Having worked in China in the past, I was vaguely familiar with guanxi, but this article sums up the dilemma it produces for Western companies better than any other I’ve read.
Western company standards, and the codes of conduct in which these standards are codified, hold that the interests of the company come first. When a person becomes an employee of a company, he accepts an ethical obligation to put the company’s interests first. Because of this, an employee who uses his position to have his company purchase goods from the employee’s friend that are slightly higher in price or inferior in quality would be regarded as unethical, even blatantly corrupt. Though such things do indeed happen in the West, few would regard this type of action as ethical.
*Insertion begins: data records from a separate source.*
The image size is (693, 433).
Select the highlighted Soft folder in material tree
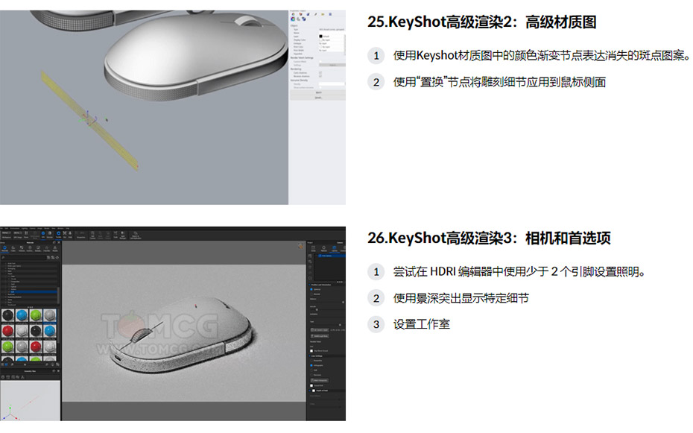[x=31, y=291]
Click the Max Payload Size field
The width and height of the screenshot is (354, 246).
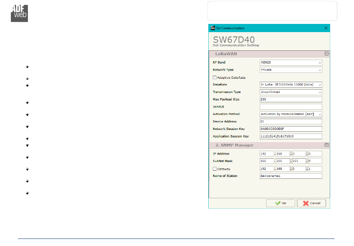tap(291, 99)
When such incidents are discovered, the offenders often are dealt with quickly and harshly by the company hierarchy, and they frequently are even reported to the legal system.
Chinese business ethics, however, are built on the basis of guanxi, which places relationships above other considerations, including an employer’s code of conduct and even the law. The idea that taking a job with a company, particularly a non-Chinese company, cancels obligations toward people with whom someone has long-term relationships and to whom one owes much guanxi is seen not only as alien but also as the essence of immorality. Perhaps even more confounding to Western businesses, the obligations of guanxi can bridge time and distance, sometimes being invoked even when two people have not seen one another for many years.
This is a tricky issue, as guanxi is a knife that cuts both ways. If your employees have lots of guanxi, then they are more likely to be highly effective. If they do not, then the opposite is probably true. Either way, the increased costs or decreased quality must be viewed as a cost of doing business which must be accepted so long as it does not cross the lines of something like the Foreign and Corrupt Practices Act.
So what’s a manager at a Western firm to do? Basically, be realistic about the practice and simply provide some boundaries around it.
Before entering into any negotiation, they state clearly and up front the legal parameters within which they can act, already laid in stone by their superiors. This shapes their foreign counterparts’ expectations of what they can squeeze out of the negotiations and keeps them from overstepping Western legal boundaries in their demands. This does not always work, but it is increasingly being used and returning results.
And lastly, guanxi may not go by the same name in Western business, but anyone who thinks the practice doesn’t exist is sorely deluded. Sure, we like to think we have a more transparent transaction structure, but more often than not, that’s to prevent the parties from defrauding each other after the relationships have determined who gets a piece of the transaction or a seat at the table.